%%

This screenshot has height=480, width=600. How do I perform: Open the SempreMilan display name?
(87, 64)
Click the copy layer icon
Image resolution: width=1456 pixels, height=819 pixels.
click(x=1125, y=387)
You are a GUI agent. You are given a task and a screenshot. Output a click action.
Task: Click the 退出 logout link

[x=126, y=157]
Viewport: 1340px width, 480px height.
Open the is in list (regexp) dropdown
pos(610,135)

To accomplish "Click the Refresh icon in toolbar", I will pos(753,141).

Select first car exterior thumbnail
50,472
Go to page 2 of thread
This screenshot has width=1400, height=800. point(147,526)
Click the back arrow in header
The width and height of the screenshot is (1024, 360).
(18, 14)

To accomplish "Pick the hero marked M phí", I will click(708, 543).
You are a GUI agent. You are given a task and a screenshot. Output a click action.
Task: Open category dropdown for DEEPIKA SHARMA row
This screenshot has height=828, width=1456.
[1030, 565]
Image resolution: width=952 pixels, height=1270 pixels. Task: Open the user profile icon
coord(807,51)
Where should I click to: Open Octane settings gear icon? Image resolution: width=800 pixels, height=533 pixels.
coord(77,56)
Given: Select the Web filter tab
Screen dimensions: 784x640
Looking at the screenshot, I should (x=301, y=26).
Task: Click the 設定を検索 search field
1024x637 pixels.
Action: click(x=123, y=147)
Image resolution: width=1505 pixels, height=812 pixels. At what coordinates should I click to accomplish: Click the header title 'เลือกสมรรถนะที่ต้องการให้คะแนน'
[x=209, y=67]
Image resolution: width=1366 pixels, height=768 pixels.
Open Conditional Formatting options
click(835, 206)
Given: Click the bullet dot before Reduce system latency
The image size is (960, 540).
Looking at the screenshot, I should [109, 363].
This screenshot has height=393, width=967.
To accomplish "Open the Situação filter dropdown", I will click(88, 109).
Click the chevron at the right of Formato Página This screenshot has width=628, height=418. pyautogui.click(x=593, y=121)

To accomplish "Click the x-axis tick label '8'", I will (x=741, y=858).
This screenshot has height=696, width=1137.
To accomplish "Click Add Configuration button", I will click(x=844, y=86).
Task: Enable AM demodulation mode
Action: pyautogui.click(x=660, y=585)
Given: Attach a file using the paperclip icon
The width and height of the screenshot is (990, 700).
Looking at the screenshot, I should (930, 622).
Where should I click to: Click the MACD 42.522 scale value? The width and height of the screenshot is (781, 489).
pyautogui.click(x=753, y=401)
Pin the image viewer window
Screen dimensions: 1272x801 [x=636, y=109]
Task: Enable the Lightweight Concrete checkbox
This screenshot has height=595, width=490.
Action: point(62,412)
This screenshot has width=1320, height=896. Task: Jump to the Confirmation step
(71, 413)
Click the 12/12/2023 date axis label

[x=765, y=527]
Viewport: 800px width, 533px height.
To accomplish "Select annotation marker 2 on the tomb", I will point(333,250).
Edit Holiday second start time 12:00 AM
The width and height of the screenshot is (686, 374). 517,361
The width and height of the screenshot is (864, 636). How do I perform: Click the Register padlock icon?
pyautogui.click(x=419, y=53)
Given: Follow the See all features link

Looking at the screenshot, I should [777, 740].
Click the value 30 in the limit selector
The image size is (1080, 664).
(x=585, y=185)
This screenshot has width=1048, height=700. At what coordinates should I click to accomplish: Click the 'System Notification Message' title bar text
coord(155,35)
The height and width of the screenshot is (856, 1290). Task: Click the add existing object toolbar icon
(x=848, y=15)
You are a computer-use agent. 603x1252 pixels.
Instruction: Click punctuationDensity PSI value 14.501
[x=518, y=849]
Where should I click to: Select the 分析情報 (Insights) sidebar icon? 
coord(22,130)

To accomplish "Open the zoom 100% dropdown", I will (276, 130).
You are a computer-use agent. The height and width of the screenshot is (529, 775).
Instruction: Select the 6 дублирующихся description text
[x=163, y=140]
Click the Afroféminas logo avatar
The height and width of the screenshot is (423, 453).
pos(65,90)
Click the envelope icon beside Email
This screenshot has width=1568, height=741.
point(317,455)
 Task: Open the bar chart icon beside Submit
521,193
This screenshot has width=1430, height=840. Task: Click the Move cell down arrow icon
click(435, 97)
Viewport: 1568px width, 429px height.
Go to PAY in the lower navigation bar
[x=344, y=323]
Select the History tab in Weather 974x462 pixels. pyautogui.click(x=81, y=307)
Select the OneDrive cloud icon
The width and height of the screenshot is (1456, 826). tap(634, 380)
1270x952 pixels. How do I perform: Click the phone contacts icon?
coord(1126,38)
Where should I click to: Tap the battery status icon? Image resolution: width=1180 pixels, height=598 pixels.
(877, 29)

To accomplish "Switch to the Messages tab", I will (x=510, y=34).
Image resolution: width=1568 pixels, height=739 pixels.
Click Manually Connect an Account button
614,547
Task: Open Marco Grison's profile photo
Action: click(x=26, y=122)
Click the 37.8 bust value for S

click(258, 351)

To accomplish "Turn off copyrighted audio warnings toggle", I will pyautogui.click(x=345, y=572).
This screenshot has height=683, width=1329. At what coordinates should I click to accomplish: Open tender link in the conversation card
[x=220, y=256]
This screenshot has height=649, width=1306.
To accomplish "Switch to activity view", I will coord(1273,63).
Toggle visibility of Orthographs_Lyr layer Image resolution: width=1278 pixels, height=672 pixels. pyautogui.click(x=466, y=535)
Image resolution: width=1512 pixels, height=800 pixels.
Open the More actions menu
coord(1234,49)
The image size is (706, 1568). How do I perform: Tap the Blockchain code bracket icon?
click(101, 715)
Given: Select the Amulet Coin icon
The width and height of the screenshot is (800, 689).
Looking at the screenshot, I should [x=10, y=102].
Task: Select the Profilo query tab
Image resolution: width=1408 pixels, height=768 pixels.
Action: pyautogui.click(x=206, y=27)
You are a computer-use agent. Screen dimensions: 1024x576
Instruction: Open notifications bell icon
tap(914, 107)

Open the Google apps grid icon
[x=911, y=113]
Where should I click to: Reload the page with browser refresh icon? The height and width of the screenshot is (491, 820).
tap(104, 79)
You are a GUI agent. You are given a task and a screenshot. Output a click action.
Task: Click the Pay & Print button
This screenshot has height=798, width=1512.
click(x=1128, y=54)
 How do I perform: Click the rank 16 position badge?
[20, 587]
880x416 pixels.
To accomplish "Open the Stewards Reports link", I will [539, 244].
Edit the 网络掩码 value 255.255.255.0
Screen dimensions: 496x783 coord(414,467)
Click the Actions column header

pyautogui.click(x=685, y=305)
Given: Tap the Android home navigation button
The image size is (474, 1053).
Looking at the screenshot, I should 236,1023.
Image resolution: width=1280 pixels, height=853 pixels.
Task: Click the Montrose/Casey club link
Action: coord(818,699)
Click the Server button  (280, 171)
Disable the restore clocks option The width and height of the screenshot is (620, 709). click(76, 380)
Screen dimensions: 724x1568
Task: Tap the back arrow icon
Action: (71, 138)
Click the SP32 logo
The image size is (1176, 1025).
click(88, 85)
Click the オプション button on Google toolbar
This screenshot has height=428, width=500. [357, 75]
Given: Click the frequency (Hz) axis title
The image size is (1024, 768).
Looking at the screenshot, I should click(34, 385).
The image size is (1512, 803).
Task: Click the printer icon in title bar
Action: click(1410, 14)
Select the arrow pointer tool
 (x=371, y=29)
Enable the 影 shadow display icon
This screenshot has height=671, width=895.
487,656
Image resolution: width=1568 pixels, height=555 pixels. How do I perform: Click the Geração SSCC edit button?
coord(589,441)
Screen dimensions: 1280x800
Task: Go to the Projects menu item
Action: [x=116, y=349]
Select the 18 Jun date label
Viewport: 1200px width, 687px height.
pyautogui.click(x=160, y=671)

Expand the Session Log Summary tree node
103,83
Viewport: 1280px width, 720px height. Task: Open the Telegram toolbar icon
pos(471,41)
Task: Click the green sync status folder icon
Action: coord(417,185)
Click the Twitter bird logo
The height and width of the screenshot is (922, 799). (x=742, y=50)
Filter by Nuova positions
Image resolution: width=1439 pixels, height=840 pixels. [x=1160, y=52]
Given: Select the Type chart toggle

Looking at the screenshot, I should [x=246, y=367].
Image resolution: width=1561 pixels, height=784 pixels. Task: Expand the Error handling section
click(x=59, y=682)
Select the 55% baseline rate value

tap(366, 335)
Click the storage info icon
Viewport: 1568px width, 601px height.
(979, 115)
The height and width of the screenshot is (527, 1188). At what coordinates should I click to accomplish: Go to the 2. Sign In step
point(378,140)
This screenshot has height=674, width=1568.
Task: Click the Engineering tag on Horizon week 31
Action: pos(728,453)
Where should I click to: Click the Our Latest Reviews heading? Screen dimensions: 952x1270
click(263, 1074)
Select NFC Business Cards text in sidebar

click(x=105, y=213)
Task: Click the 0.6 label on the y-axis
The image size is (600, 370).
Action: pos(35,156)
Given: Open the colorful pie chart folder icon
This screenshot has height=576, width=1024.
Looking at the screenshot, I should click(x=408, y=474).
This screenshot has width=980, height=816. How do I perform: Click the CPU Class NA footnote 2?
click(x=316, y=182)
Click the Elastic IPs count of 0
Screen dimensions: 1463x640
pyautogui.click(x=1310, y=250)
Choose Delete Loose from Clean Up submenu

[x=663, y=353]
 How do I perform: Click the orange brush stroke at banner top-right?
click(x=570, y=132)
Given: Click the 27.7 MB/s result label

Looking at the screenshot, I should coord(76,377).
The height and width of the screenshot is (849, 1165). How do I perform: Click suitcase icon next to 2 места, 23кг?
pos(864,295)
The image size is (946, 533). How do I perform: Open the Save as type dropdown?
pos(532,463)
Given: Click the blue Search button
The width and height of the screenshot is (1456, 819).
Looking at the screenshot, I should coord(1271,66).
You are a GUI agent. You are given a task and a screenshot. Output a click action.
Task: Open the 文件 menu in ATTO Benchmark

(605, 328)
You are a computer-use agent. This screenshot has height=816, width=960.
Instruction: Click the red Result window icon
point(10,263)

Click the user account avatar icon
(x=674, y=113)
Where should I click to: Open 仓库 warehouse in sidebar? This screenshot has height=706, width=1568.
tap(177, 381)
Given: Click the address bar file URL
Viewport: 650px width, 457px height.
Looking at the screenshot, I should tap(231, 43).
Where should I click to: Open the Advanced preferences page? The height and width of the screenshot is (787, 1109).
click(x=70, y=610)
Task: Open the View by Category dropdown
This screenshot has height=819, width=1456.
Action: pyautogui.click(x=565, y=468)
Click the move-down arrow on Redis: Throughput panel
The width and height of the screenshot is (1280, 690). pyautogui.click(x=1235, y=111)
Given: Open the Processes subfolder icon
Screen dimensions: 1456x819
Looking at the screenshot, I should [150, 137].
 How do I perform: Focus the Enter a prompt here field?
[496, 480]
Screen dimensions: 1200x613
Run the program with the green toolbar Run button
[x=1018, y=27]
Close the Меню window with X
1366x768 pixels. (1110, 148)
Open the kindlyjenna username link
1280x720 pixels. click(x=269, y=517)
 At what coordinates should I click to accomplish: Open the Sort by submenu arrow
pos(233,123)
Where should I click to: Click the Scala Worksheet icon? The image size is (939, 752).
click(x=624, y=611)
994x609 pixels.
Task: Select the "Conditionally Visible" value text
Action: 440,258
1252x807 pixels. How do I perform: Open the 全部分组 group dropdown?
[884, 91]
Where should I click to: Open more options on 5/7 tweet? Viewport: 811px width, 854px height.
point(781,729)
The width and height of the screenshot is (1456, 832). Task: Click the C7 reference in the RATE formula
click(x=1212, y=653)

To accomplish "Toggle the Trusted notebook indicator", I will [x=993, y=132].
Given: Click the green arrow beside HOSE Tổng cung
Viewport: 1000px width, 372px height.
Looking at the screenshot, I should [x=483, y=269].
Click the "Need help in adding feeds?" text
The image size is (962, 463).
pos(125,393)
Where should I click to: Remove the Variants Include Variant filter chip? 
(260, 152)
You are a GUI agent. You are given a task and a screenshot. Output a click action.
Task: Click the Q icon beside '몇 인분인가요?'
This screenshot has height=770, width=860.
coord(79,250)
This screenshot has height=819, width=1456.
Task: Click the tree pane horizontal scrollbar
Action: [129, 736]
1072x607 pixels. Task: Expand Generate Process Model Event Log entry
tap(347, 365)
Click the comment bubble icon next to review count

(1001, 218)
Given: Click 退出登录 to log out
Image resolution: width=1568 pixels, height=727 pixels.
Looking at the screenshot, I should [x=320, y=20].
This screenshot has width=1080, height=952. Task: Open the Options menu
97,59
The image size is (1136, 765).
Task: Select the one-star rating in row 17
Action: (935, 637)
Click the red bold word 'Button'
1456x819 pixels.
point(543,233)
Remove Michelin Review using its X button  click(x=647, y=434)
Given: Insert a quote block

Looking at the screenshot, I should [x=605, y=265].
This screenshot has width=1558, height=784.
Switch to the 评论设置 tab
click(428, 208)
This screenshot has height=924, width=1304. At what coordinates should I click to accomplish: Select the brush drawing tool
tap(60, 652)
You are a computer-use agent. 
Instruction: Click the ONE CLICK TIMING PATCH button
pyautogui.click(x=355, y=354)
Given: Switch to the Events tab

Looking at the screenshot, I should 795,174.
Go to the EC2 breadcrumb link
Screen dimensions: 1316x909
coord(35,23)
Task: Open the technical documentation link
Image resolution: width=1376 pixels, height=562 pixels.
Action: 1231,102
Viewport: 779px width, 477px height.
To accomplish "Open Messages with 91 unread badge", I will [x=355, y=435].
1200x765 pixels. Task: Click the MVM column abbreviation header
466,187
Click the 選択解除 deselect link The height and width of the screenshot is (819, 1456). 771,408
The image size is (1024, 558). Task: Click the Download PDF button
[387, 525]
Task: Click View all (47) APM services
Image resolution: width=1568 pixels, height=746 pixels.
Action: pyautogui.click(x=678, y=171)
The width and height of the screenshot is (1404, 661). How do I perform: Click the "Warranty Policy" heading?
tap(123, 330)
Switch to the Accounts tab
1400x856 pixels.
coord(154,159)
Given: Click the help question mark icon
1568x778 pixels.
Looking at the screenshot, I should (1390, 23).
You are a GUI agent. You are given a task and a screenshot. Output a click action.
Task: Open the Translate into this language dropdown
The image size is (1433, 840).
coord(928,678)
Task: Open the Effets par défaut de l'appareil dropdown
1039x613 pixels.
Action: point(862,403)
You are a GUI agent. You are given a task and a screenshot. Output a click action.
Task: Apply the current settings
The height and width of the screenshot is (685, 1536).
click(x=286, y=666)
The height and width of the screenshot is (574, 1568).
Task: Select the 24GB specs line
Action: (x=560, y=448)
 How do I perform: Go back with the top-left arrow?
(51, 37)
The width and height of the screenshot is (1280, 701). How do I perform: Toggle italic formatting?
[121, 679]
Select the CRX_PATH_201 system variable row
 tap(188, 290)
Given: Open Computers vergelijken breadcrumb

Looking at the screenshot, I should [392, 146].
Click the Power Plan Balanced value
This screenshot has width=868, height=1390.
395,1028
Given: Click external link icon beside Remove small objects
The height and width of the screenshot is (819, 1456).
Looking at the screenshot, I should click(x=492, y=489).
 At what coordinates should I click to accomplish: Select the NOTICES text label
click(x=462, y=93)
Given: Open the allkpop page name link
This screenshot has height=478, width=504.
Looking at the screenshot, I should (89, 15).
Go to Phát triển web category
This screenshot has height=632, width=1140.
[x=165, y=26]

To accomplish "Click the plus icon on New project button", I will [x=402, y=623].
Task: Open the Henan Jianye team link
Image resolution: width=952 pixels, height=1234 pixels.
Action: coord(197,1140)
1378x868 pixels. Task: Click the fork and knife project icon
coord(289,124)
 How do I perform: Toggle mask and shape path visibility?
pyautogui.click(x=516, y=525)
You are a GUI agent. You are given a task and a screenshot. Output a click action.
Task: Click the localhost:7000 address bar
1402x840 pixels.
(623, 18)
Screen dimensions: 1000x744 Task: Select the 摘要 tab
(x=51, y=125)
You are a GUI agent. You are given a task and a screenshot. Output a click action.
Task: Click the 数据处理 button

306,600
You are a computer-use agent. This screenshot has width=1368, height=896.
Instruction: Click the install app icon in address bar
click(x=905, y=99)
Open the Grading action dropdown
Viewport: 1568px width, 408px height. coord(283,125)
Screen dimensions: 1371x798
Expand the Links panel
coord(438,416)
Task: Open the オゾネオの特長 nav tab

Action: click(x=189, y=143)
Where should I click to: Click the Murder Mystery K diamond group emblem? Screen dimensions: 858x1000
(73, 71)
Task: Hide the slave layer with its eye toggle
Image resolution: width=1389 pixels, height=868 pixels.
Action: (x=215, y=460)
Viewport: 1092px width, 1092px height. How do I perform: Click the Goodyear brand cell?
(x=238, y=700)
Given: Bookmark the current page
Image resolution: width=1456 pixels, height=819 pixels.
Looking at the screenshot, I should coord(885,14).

%%

### Goal of the exercise
Lay out the lines starting with the one containing "1200x765 pixels. Task: Click" and going on through the one containing "coord(928,678)" as a Markdown table with the columns Row and Entry line. Number the rows in order and leave out any blank lines.

### Full solution
| Row | Entry line |
|---|---|
| 1 | 1200x765 pixels. Task: Click the MVM column abbreviation header |
| 2 | 466,187 |
| 3 | Click the 選択解除 deselect link The height and width of the screenshot is (819, 1456). 771,408 |
| 4 | The image size is (1024, 558). Task: Click the Download PDF button |
| 5 | [387, 525] |
| 6 | Task: Click View all (47) APM services |
| 7 | Image resolution: width=1568 pixels, height=746 pixels. |
| 8 | Action: pyautogui.click(x=678, y=171) |
| 9 | The width and height of the screenshot is (1404, 661). How do I perform: Click the "Warranty Policy" heading? |
| 10 | tap(123, 330) |
| 11 | Switch to the Accounts tab |
| 12 | 1400x856 pixels. |
| 13 | coord(154,159) |
| 14 | Given: Click the help question mark icon |
| 15 | 1568x778 pixels. |
| 16 | Looking at the screenshot, I should (1390, 23). |
| 17 | You are a GUI agent. You are given a task and a screenshot. Output a click action. |
| 18 | Task: Open the Translate into this language dropdown |
| 19 | The image size is (1433, 840). |
| 20 | coord(928,678) |